やること一覧 ::
1 > 脇田もなりのライブレポートによると、リリース・パーティはどこで開かれましたか。
2 > 脇田もなりのライブレポートで、脇田もなりが登場してから歌った曲名をすべて挙げてください。
3 > 脇田もなりのライブレポートを、最後の文の後から書き進めてください。

バンドという動力を携えた、新たなフェーズでのスタート。
11月に4枚目のシングル「WINGSCAPE」をリリースし、インストア・ミニ・ライヴなどを重ねてきた脇田もなりが、改めて同シングルのリリース・パーティ〈Up and Coming "WINGSCAPE" Release Party!! @Tokyo〉を六本木VARIT.にて開催。約1ヵ月前にチケットがソールドアウトとなるという人気のステージに運よく滑り込むことに成功した。注目すべき点はそのライヴのタイトルにも隠されていて、“Up and Coming”と冠しているのは、その言葉の意味に含まれる“上昇して進んでいきたい”という彼女自身の成長への意欲の意思表示に加え、今後のバンド・スタイルでのライヴは“脇田もなりUp and Coming”として臨むということから。脇田もなりの新たな側面を打ち出そうという、躍進のため自ら鼓舞していくという気持ちの表われといえそうだ。
開演10分前くらいに会場に到着すると、ソールドアウトとはいいながらも立錐の余地もないというほどではなかったが、後方までを不快感が募らない程度の間隔できっちりと埋まる人だかり。山下達郎やアン・ルイス「恋のブギ・ウギ・トレイン」からリック・ジェームス「スーパー・フリーク」(MCハマー「ユー・キャント・タッチ・ディス」の元ネタ)、テディ・ペンダーグラス「ドゥ・ミー」(ドリフ「ヒゲダンスのテーマ」の元ネタ)、エモーションズやダン・ハートマンなどのダンス/ソウル・クラシックス、はたまた泰葉「フライデー・チャイナタウン」や北島三郎「与作」のリアレンジ・カヴァーなど洋邦の“レアグルーヴ”を繰り出す新井俊也(冗談伯爵)のDJプレイに心地良く揺れるフロアは、その熱度を持ったまま開演を迎えることになった。

白のブラウスに赤のリボンを模したアクセントのトップとチェック柄の赤いスカートという季節的にもクリスマスを感じさせる出で立ちで登場。デビュー曲「IN THE CITY」から「IRONY」、衣装とリンクしたような「赤いスカート」と矢継ぎ早に繰り出し、期待感を持って集ったフロアの熱度を高めていく。

提示された項目 ::

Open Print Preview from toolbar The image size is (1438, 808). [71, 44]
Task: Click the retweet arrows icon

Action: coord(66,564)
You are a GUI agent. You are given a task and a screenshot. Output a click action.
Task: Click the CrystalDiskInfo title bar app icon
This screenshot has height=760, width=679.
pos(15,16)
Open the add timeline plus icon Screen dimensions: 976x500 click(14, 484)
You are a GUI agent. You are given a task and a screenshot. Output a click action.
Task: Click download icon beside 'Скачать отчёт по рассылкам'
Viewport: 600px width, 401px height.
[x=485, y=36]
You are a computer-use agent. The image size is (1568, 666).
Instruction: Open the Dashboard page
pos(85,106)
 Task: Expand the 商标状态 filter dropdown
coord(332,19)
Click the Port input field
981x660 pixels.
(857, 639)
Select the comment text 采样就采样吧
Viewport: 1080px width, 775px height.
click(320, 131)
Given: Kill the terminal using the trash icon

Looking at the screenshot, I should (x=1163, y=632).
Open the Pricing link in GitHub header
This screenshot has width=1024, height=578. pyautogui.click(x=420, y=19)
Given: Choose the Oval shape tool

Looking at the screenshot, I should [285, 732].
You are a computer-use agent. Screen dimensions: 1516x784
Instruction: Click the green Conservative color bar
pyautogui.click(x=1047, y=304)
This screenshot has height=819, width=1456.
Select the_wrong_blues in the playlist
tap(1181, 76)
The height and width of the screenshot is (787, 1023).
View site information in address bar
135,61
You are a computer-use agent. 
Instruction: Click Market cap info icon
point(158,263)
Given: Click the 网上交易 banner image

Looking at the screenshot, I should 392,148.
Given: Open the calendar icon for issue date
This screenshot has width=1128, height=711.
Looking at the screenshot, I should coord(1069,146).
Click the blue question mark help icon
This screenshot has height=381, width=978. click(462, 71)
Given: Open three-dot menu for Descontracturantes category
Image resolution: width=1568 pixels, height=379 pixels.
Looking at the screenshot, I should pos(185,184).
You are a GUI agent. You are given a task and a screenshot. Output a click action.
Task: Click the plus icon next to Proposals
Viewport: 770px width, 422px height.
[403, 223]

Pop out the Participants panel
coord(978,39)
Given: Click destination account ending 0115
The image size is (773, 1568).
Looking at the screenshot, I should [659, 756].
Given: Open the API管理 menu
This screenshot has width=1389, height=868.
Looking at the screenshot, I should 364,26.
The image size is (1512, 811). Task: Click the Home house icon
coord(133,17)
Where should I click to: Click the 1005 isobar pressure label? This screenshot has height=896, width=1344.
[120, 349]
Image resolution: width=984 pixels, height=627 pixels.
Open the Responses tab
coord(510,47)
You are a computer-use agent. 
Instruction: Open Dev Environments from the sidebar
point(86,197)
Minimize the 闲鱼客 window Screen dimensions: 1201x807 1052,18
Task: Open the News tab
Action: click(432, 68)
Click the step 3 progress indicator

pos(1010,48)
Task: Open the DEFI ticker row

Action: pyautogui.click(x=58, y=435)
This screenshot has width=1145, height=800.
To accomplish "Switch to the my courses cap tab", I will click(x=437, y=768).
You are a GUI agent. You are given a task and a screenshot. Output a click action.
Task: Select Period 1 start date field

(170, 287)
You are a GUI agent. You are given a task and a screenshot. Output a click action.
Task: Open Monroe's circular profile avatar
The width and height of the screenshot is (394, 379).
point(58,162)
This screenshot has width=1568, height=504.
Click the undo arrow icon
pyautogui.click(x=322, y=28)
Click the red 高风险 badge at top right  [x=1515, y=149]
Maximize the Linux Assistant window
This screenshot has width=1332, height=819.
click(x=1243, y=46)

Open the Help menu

回答一覧 ::
1 > 六本木VARIT.

2 > 「IN THE CITY」、「IRONY」、「赤いスカート」

3 >
やはりバンドの生演奏がバックにあると、音源とは異なった“生”の空気が感じられるのだろう。観客の反応も新鮮かつ高揚をを帯びたものになっていく。バンドは9月に行なわれた渋谷clubasiaでのワンマンライヴの時と同じ編成。Healthy Dynamite ClubからギターのしまだんとキーボードのKAYO-CHAAAN、ベースには元カラスは真っ白で現在はCICADAにも名を連ねるオチ・ザ・ファンクこと越智俊介、ドラムにAlaska Jamの山下賢という布陣だ。脇田自身もバンドの音に快感を得ているようで、ヴォーカルの“ノリ”もいい。ソロになって身に付けたというヴォーカルワークの柔軟性にも成長が見られ、単に曲によって声色の表層を変えるというだけでなく、次第に自身の意志を映し出せる表現力を伴ったものとして精度を高めているように感じられた。デビューから1年強、4枚のシングルと1枚のフル・アルバム、初ソロ・ワンマンライヴを経て培ったスタイルは、順調に伸張しているといえる。
もちろん、この日のパフォーマンスが完璧だったかというと、そうではない。中盤の「祈りの言葉」では感極まったのか歌うことが出来ずに観客の歌声のサポートによって乗り切る場面も。ただ、それは楽曲の世界へ深く潜り込み、その感情を吐露する上で起こったことだ。観方を変えれば詞をなぞらえるのではなく、その世界観を咀嚼して思いを乗せた“表現者”としての成長過程ともいえる。テクニックだけでなく、歌曲が持つそれぞれに潜む物語の“伝い手”としての目覚めがあったのかもしれない。
幸いにも次の曲が本公演の目玉の一つとなる「WINGSCAPE」のカップリング、“ダ・チーチーチー”のドラム・フィルを採り入れた爽快なバザール感のある陽気なクラブ・ジャズ・ハウス調の「LED」だったことで、微かに顔を覗かせた不安なムードが瞬時に取り除かれたことも助けとなった。

どちらかといえば、「祈りの言葉」で一時とはいえ“歌えなかった”ことが特に「夜明けのVIEW」や「あのね、、、」などの“聴かせる”バラード系でのピッチに影響が出たことの方が気になった。この日は全体的にピッチは微かなところではあるが通じて不安定で高音も声が十分に発せられない場面も散見されたが、それはソールドアウトというステージへのえも言われぬ高揚感と緊張感や、オケとは異なるバンドをバックにしたパフォーマンスにおける僅かながらの“ズレ”が生じたゆえなのかもしれない。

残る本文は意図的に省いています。